Uncollectable receivables in Western Europe originated most often from the construction, consumer durables, business services and services sectors. B2B receivables were reported to be uncollectable mainly because the customer went bankrupt or out of business. This view was shared by the majority of respondents in Western Europe (57.1%, slightly down from 58.3% in 2017). Secondary reasons were the failure of collection attempts (cited by 28.4% of respondents) and the additional, high costs to pursue the debtors (cited by 27.8% of respondents).

Payment practices by industry

In 2018, respondents in Western Europe gave their customers 27 days, on average, to pay invoices.

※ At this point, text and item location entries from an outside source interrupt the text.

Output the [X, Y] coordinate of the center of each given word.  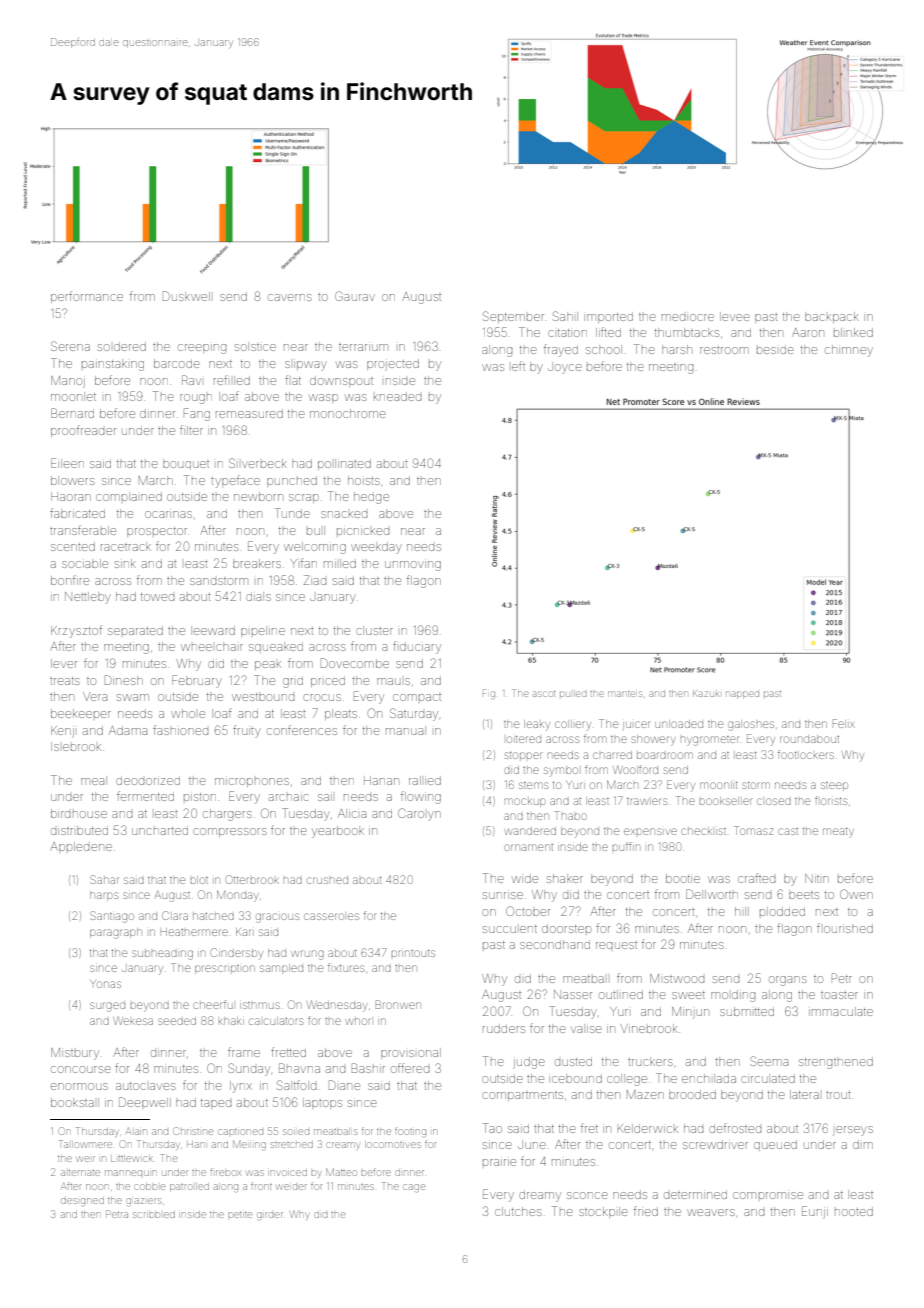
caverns [290, 297]
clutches [518, 1211]
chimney [849, 351]
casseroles [331, 916]
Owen [856, 894]
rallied [425, 780]
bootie [683, 878]
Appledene [81, 847]
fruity [247, 731]
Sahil [565, 316]
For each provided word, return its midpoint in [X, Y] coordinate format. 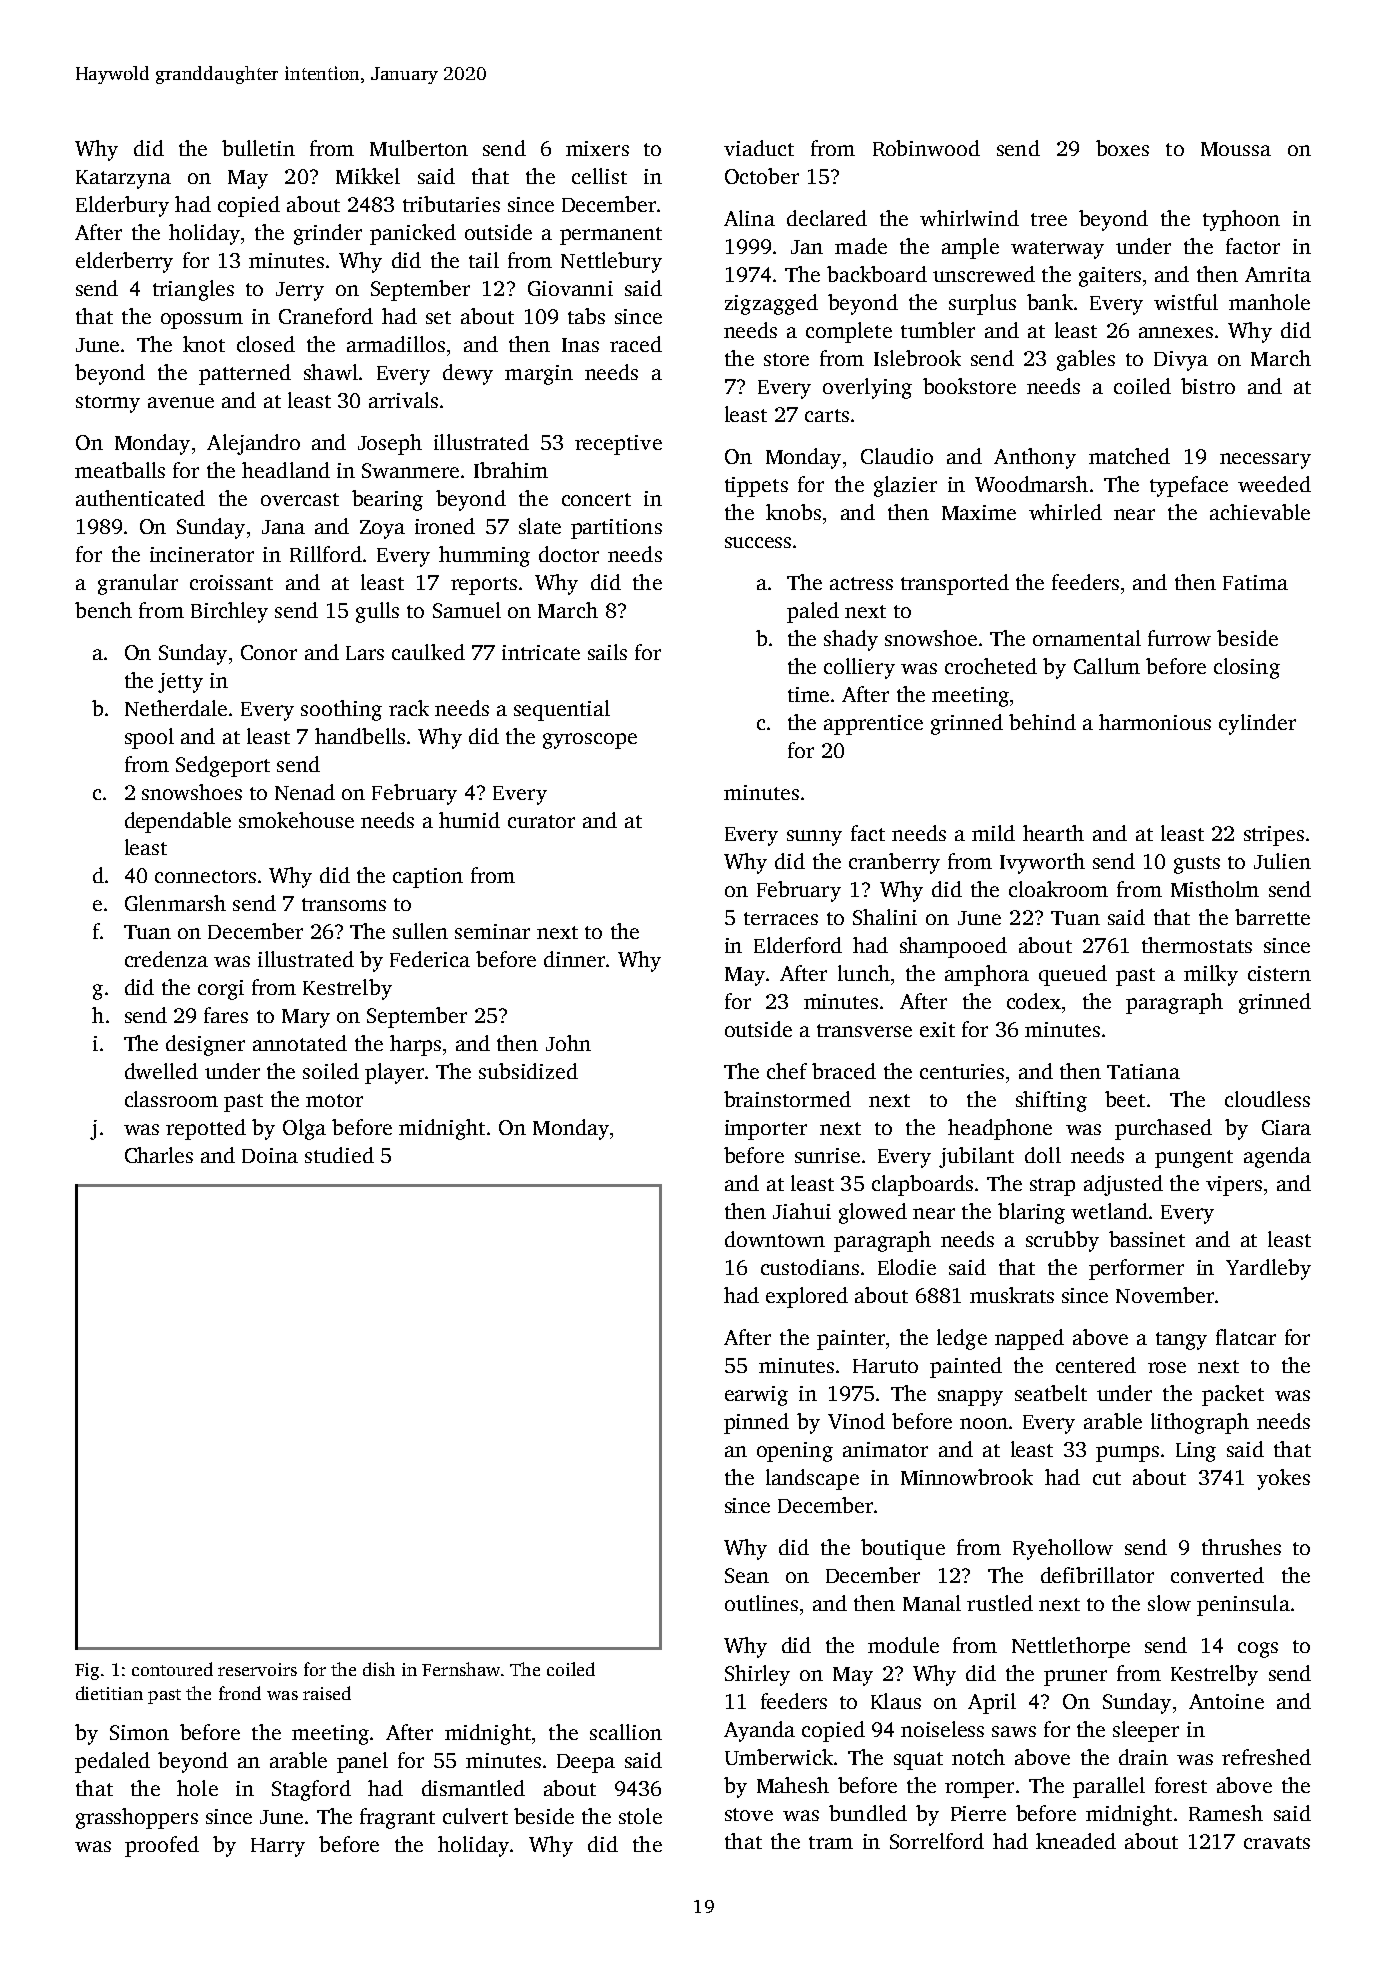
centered [1096, 1365]
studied [339, 1155]
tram [831, 1842]
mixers [597, 148]
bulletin [258, 148]
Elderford [798, 945]
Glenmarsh [175, 903]
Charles [159, 1155]
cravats [1277, 1842]
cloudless [1267, 1099]
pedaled [112, 1762]
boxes [1122, 148]
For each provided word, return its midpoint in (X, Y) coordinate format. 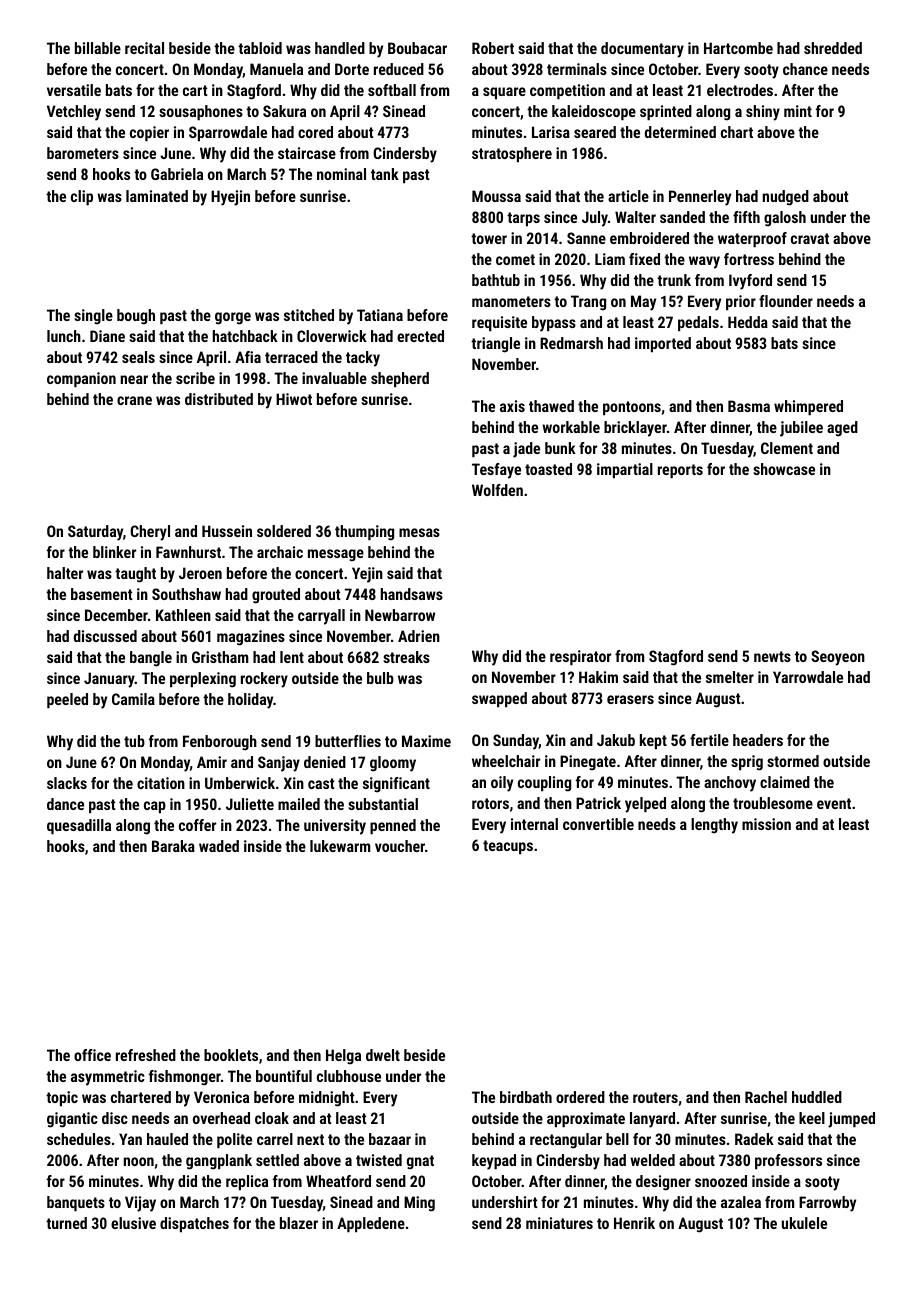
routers (655, 1097)
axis (512, 406)
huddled (817, 1097)
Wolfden (497, 490)
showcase (784, 469)
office (92, 1055)
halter (65, 573)
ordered (580, 1097)
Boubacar (417, 48)
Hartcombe (738, 48)
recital (144, 48)
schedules (79, 1139)
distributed (219, 399)
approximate (586, 1119)
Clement (787, 448)
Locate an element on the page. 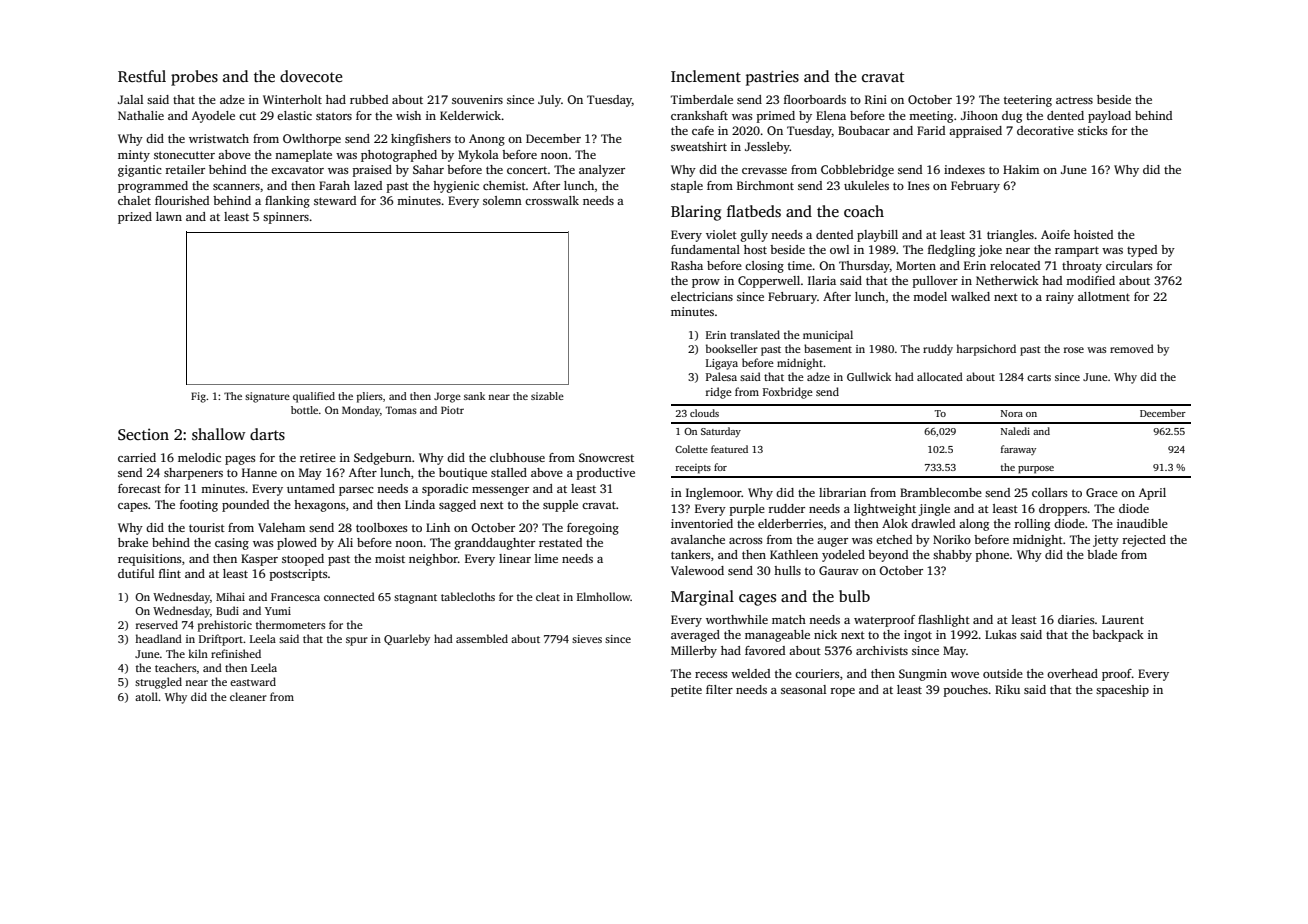  Section is located at coordinates (143, 434).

By sector, B2B customers of respondents in the paper (on average, 50 days) and textiles sectors (42 days on average) were given the most lenient payment terms. In contrast, B2B customers in the business services sector had the shortest time to fulfil their payment obligations (on average, 26 days).



Industries practices Western Europe 2018



B2B customers of respondents in the construction materials and consumer durables sectors seem to take the longest to pay. Domestic and foreign B2B customers in these sectors paid, on average, 31 and 27 days late. Similarly to what was stated for the region overall, the main reasons for payment delays were insufficient availability of funds and buyers using outstanding invoices as a form of financing.

Looking at changes over the coming 12 months, 38.0% of respondents in construction materials do not expect any changes in the payment behaviour of their B2B customers. A slightly lower percentage, 34.0% expect deterioration. Most respondents in the consumer durables (54.0%) sector do not foresee changes while 25.0% foresee deterioration.